Local governments play a critical role in setting the table for affordable housing development. This includes helping with site identification and acquisition, providing needed zoning and regulatory flexibility, and contributing to filling financial gaps. This “table setting” happens most effectively when it is part of a deliberate plan to diversify a community’s housing choices. Challenging and ambitious goals cannot be accomplished without a plan.
This is what makes comprehensive plan updates so important. Under Minnesota law, every city and county in the Metro Area has to update its comprehensive plan every ten years, with those updates now due in 2018 and 2019. Under the Metropolitan Land Use Planning Act (MLUPA), part of the comp plan update process involves each city’s “housing element,” where local governments are obligated to plan for their share of the local and regional need for affordable housing, by setting aside sufficient land and by producing an implementation plan which will produce their fair share of new affordable units (based on fair share allocations determined by the Met Council).
HJC has focused for years on making the once a decade comp plan update process an effective tool for getting more affordable housing units produced, particularly in communities most lacking in affordable housing. When the Met Council assembled a workgroup to draft the region’s Housing Policy Plan in 2014, HJC pushed for stronger Met Council oversight of housing element updates. What HJC had found in the previous round of plan updates were many city housing elements that were vague and noncommittal, with no realistic prospect of coming close to meeting cities’ fair share allocations of affordable housing. The new Housing Policy Plan beefed up this process in several important ways. Local plans must consider all available tools (policy, financial, etc) to meet housing goals, they must be specific, and they must articulate strategies to meet the needs of the lowest income households.

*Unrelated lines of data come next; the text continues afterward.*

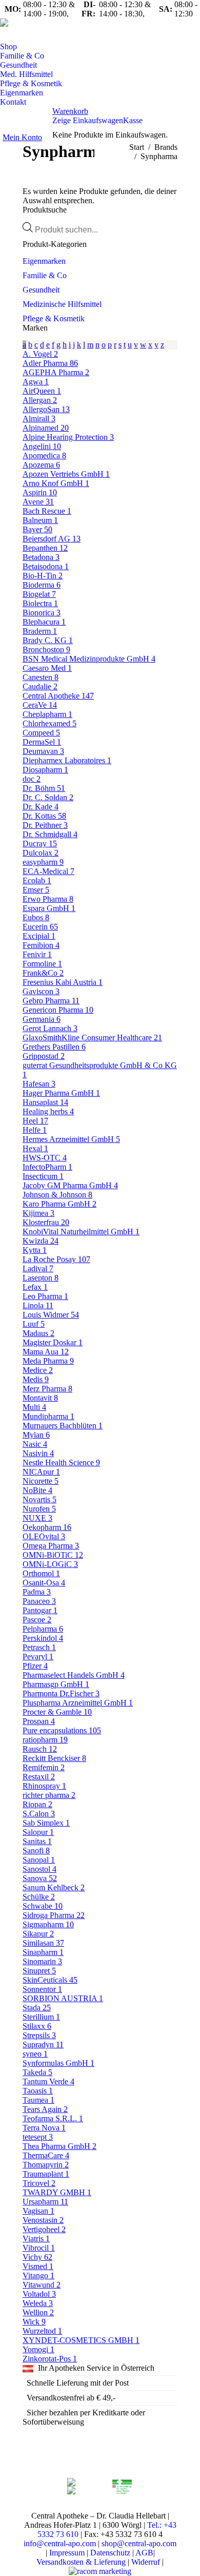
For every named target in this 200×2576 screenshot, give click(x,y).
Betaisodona (46, 566)
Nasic (35, 1444)
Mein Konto (22, 137)
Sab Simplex (46, 1822)
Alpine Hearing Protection (68, 437)
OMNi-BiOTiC (53, 1555)
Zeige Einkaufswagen (87, 120)
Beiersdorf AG (52, 538)
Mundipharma (48, 1416)
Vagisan (38, 2210)
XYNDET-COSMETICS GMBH (81, 2340)
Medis (36, 1379)
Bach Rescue (47, 511)
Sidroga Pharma (54, 1915)
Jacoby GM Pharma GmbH (70, 1185)
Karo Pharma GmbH (59, 1203)
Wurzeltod (42, 2331)
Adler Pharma (50, 363)
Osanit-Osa (44, 1582)
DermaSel (42, 742)
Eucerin (40, 926)
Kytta (35, 1250)
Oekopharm (47, 1527)
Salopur (38, 1832)
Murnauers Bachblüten (63, 1425)
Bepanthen (45, 548)
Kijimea (38, 1213)
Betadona (41, 557)
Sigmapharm (48, 1924)
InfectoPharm (47, 1167)
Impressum (67, 2552)
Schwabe (43, 1906)
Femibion (41, 945)
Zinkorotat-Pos (50, 2358)
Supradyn (43, 2044)
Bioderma (42, 584)
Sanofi (36, 1850)
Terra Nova (44, 2127)
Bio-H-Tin (43, 575)
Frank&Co (43, 973)
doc (32, 778)
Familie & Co (45, 275)
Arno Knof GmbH (56, 483)
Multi (34, 1407)
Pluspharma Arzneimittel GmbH (78, 1702)
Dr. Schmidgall (50, 834)
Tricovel (39, 2183)
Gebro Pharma (51, 1000)
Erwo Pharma (48, 899)
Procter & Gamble (57, 1712)
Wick (34, 2321)
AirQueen (42, 390)
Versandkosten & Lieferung (81, 2562)
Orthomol (41, 1573)
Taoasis (38, 2090)
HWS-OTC (45, 1157)
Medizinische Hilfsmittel (62, 304)
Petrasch (39, 1647)
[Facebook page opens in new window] (18, 34)
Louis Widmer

Over the last six to nine months, HJC has been reviewing draft housing elements and offering comments to cities, and to the Met Council, once those plans get submitted to the Council for review. In reviewing those plans, HJC has learned several things. While vagueness has not vanished from these plans altogether, many of the housing plans are much better than they were a decade ago. The best ones identify specific new strategies the city will tackle in the future, with timelines for when this work will be done. Others still fall well short of what MLUPA requires, however.
One near-universal failing of the new round of housing elements is in the failure to identify actions cities will take to meet the housing needs of households at 30% AMI and below (“extremely low-income households”). Throughout the Metro Area, this is where the need for affordable housing is the greatest. Most local housing plans, however, are geared to support new Low-Income Housing Tax Credit developments, which typically serve households at 50-60 % AMI. To serve 30% AMI households, in addition to the production of new affordable units through programs like the LIHTC program, an ongoing stream of operating subsidy or rent subsidy payments are needed to reduce rents to a level an extremely low-income household can afford. Almost no local government has taken this step. Working towards tools and strategies which will address this critical need remains a major goal for HJC.